▶ **DATA UNDER STUDY**:
┄┄┄┄┄┄┄┄┄┄

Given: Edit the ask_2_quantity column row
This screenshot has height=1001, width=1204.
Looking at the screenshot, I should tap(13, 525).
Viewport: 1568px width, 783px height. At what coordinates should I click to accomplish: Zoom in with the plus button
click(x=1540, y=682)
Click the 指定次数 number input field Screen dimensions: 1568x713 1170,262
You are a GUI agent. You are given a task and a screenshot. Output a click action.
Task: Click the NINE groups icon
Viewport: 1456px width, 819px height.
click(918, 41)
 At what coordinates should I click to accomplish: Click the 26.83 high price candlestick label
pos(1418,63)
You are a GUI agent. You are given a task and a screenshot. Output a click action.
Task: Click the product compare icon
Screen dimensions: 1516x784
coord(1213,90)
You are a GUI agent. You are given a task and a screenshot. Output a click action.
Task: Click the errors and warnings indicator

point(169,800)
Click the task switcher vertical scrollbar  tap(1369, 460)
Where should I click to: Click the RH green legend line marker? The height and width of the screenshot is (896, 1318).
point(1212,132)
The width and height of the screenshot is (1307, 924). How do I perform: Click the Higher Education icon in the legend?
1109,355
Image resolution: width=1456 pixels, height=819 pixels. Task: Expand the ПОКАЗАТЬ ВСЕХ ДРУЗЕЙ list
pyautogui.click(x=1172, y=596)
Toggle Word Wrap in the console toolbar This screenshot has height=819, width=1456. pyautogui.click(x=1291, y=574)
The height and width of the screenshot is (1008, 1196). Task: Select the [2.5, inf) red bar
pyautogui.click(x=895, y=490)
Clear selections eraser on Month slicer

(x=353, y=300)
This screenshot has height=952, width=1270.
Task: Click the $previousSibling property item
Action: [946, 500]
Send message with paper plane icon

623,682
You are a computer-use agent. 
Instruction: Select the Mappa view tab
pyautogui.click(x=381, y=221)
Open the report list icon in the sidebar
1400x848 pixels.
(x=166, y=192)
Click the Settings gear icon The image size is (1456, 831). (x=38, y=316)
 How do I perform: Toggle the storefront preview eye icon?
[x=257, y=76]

┄┄┄┄┄┄┄┄┄┄

▶ **TASK DETAILS**:
Take the lines above from the one containing "At what coordinates should I click to accomplish: Click" down to the one containing "Click the task", and transcribe them exactly, both ends included.

▶ **TASK OUTPUT**:
 At what coordinates should I click to accomplish: Click the 26.83 high price candlestick label
pos(1418,63)
You are a GUI agent. You are given a task and a screenshot. Output a click action.
Task: Click the product compare icon
Screen dimensions: 1516x784
coord(1213,90)
You are a GUI agent. You are given a task and a screenshot. Output a click action.
Task: Click the errors and warnings indicator

point(169,800)
Click the task switcher vertical scrollbar  tap(1369, 460)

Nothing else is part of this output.